しばらくすると、庭からホバーカーの空気が抜ける音。ややあって、石畳を細く硬いヒールが踏む音が、かすかに聞こえる。人が複数いるのか、賑やかい。
その中に、懐かしい声が混じっているような気がする。
玄関の扉が開く音。徐々に近づいてくる、足音。
部屋の入り口を、じっと見つめる。ホイールが出迎えた人々を、今か今かと待ち構える。
これだけ緊張するのも、久し振りかもしれない。胸が詰まり、鼓動が速くなり、目頭が熱くなる。
2番目に現れたのは、期待通りの人物だった。
「ラバーズッ」
「姉さんっ」
立ち上がった表紙に、椅子が倒れる。それに構うことなく、もう1人の妹に抱きついた。最初は、ただ驚くだけだった妹も、細い腕を自分の背中に回してくれた。
「久し振り、ね。本当に、久し振り」
お互いに体を少し話して、顔を見る。勝気そうな自分と違い、おっとりとした女性的な顔立ちの妹。長く顔を合せなかった間に、よくも羨むほどの美人に成長したものだ。

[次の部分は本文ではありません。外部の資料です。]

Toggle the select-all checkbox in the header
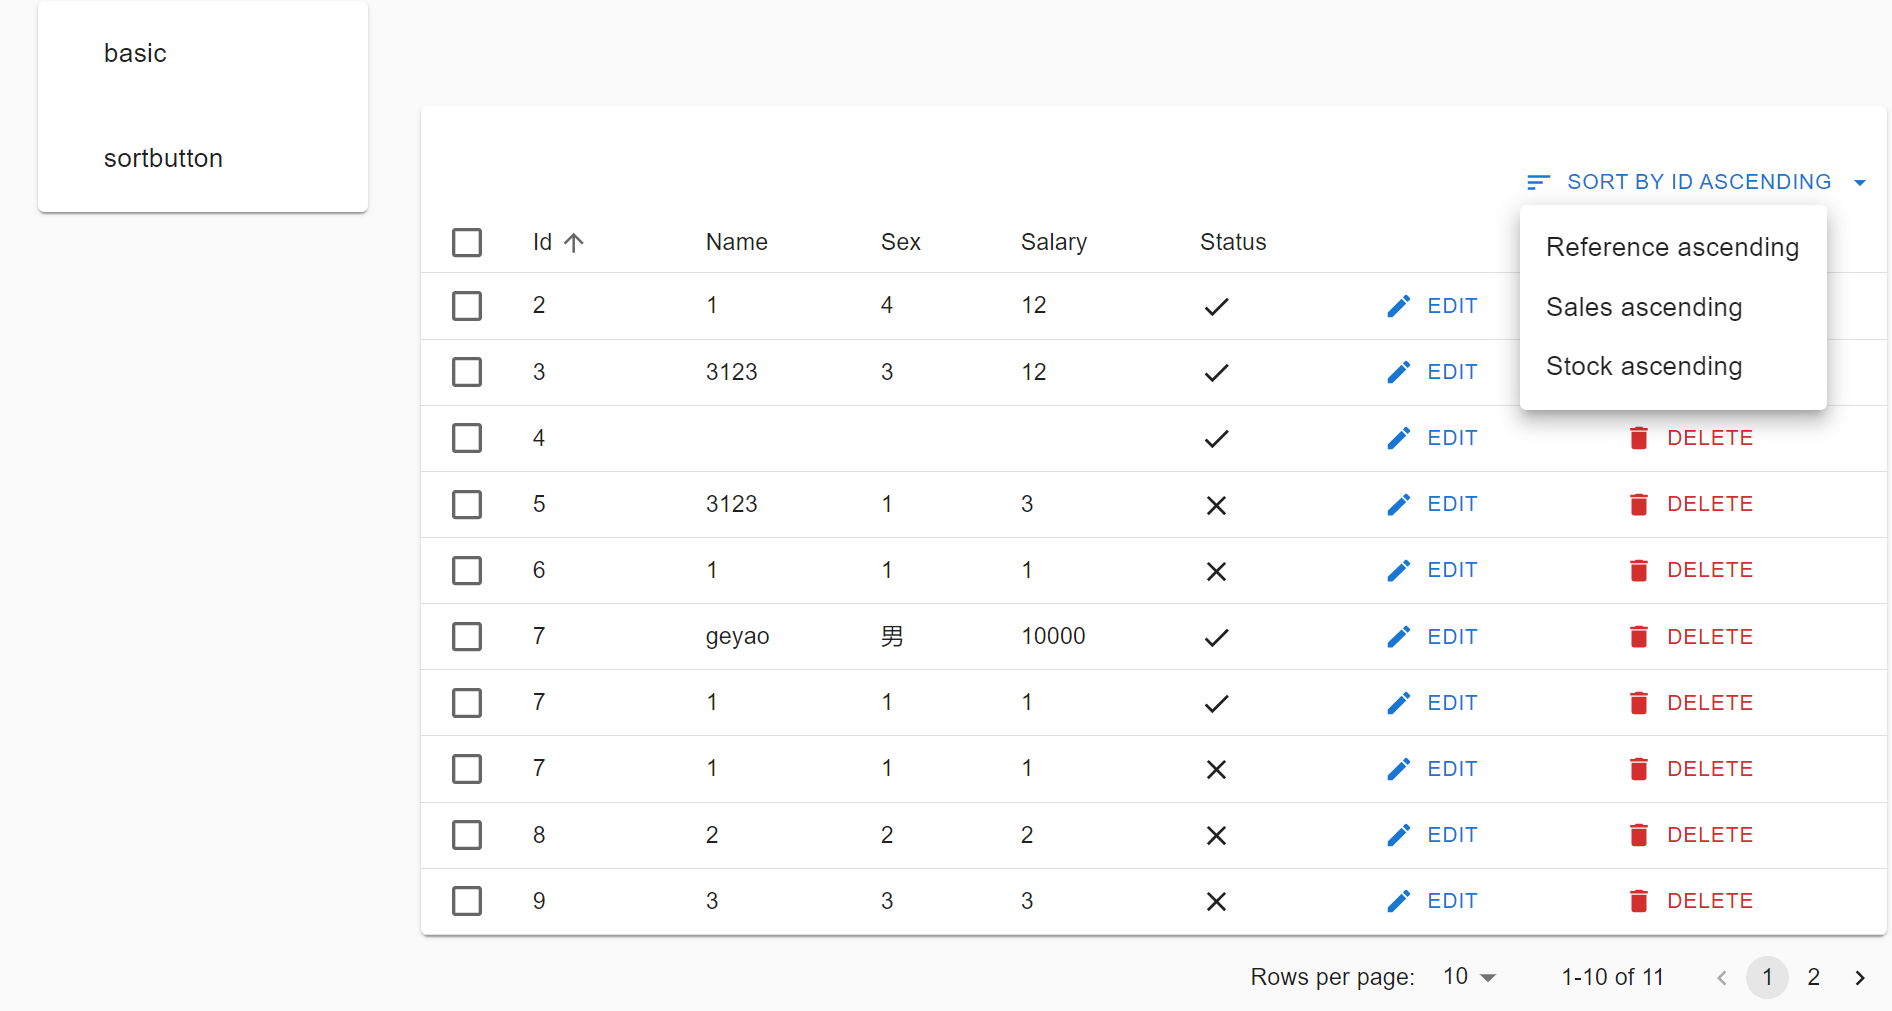 click(467, 242)
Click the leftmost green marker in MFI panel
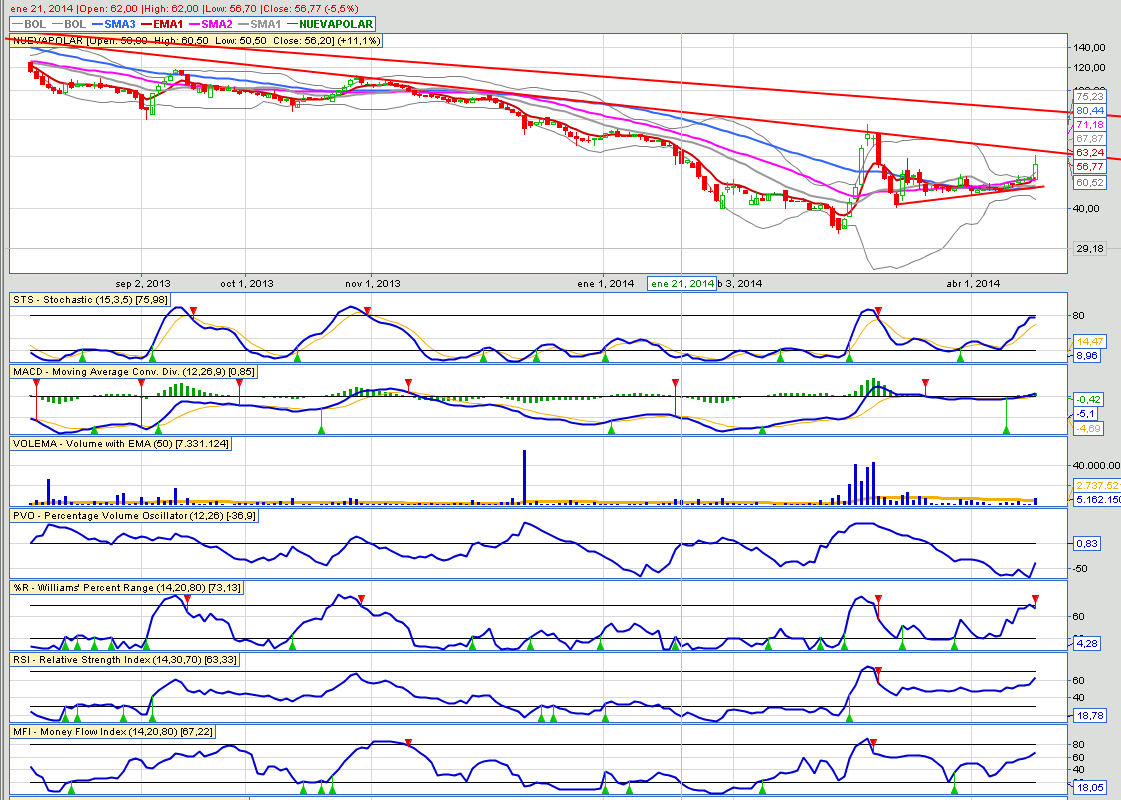Image resolution: width=1121 pixels, height=800 pixels. pos(70,790)
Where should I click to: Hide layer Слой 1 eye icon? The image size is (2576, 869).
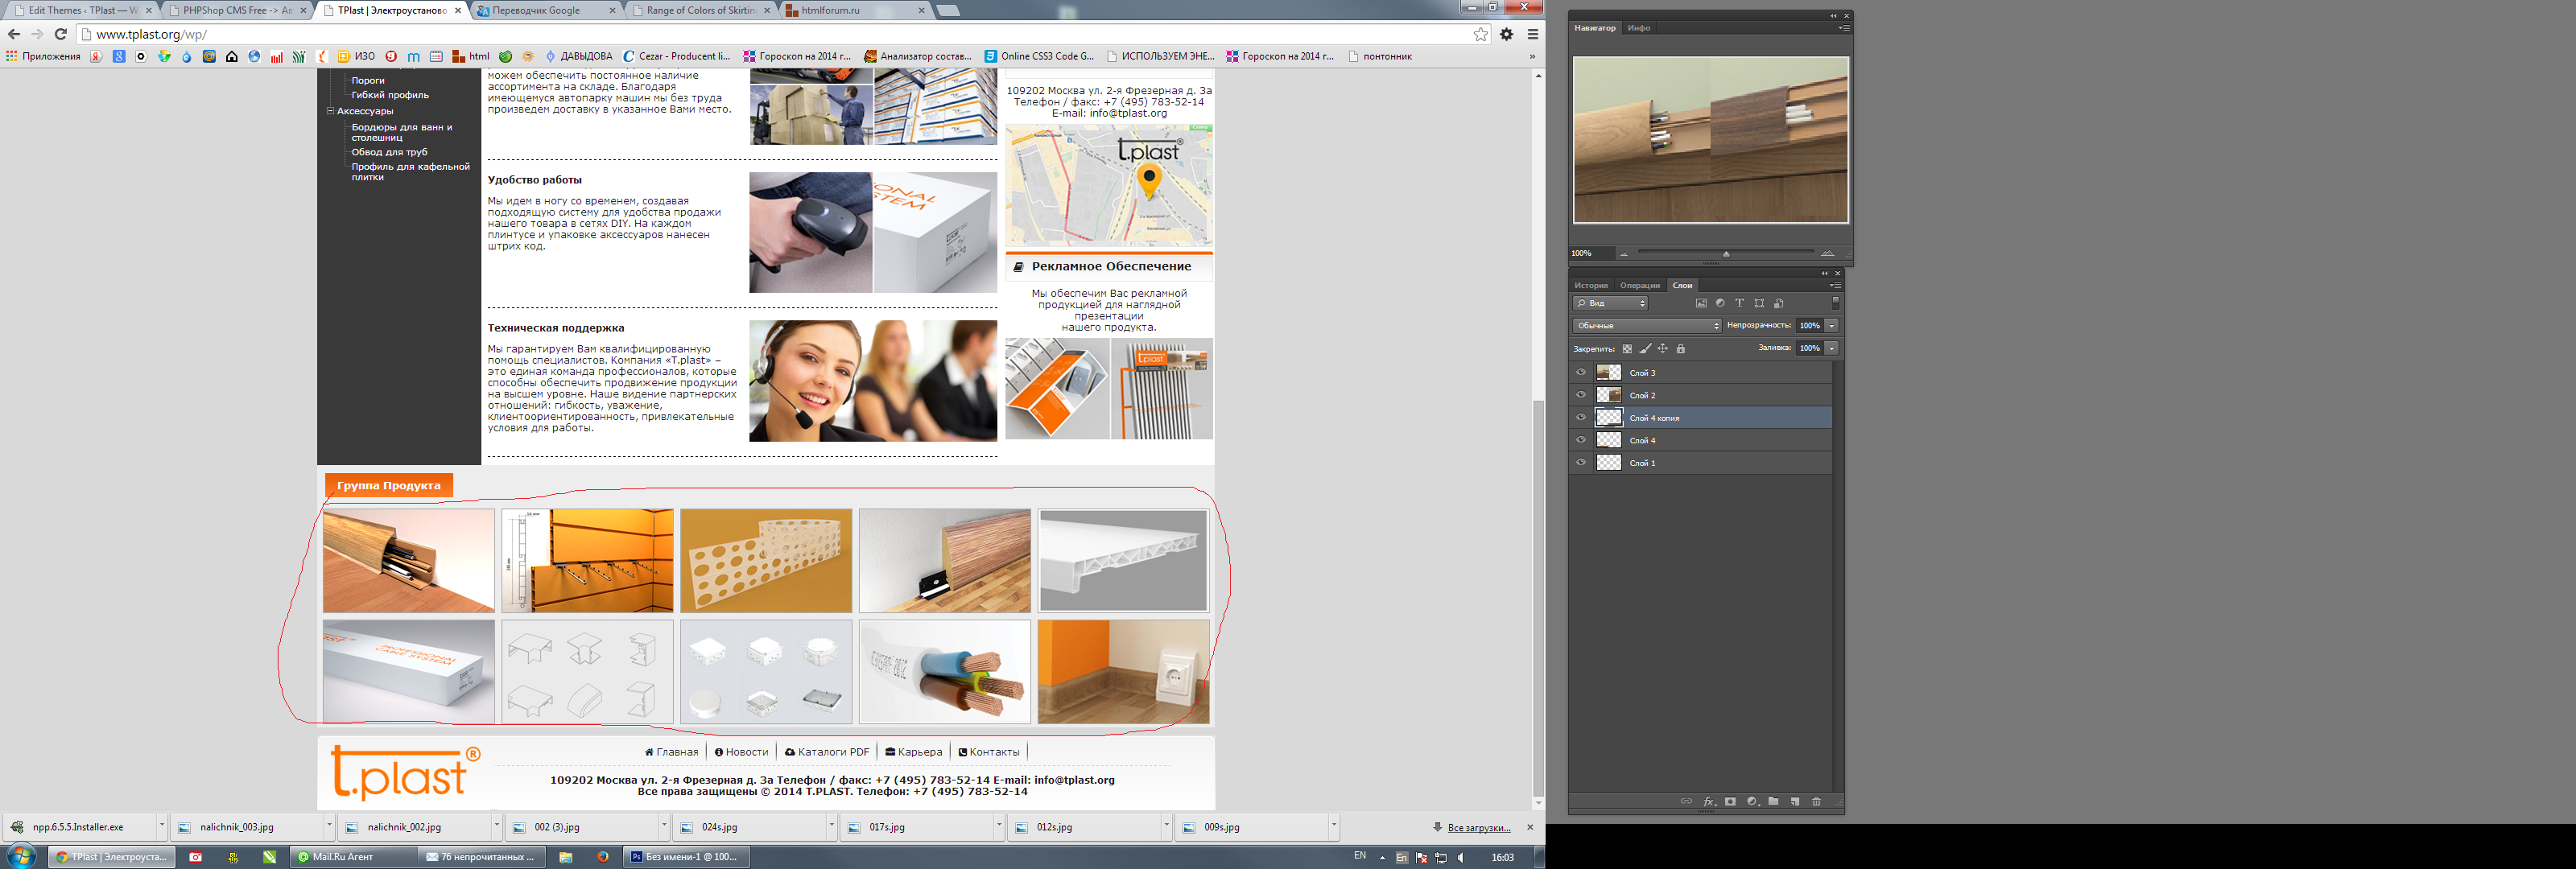[1581, 463]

こんなにも、あっさりと再会できるとは、思ってもみなかった。しかし、何よりも元気そうに見えるのが嬉しかった。
「ごめんなさい、姉さん。連絡もしないで。心配かけて」
「ラバーズはね。
補足してくれるホイールの言葉に、聞き覚えのある名前があった。
「フールって。兄さんの友達じゃなかったかしら」
「今は、この島の自治領主よ」
頬を染めたラバーズが、誇らしげに笑う。恩人以上の想いを持っているようだ。
「それにしても、姉さんは綺麗になったわね。ただ、なんだか疲れているみたいよ? そういえば、母さんは?」
「試験があったから、寝不足が続いただけよ。母さんは、風邪をこじらせて入院しているの。でも、もう回復に向かっているから心配しないで」
「そう? なら、いいんだけど。エンプレスも、大きくなったわね」
ひざを付いたラバーズに、エンプレスがそろりと近づく。当時、あまりに幼過ぎた妹は、すぐ上の姉の顔を、よく覚えていないのかもしれない。自分に向ける笑顔とは違う、はにかむような表情を見せた。
「君たち姉妹は、仲が良いんだね。ちょっと妬けるかな」
いつの間にか、ラバーズの傍らに立っていた男性が、苦笑を浮かべている。大陸では珍しい赤い瞳をしたこの人が、フールなのだろう。
「本来なら、すぐにでも無事だと知らせるべきだった。しかし、
「いいえ。いろいろと、ありがとうございました。それと、ラバーズが、いつもお世話になっています」
「いや。こちらこそ、助けてもらってるよ」
頭を下げようとすると、片手で制されてしまった。様になる仕草は、彼の立場から来ているものだろうか。兄と同じ歳ということは、自分と少し離れている。それでも、年齢に対して落ち着いているように見えた。まとう空気が、周囲の人と違っている。
「3人共、お疲れ様。お茶は、いかが?」
改めて、屋敷に招かれた全員が腰を落ち着けたところで、ジュニアが嬉しそうにお茶を配り始める。ラバーズとフールを連れてきた女性が手伝おうとするが、その前にエンペラーが呼び止めた。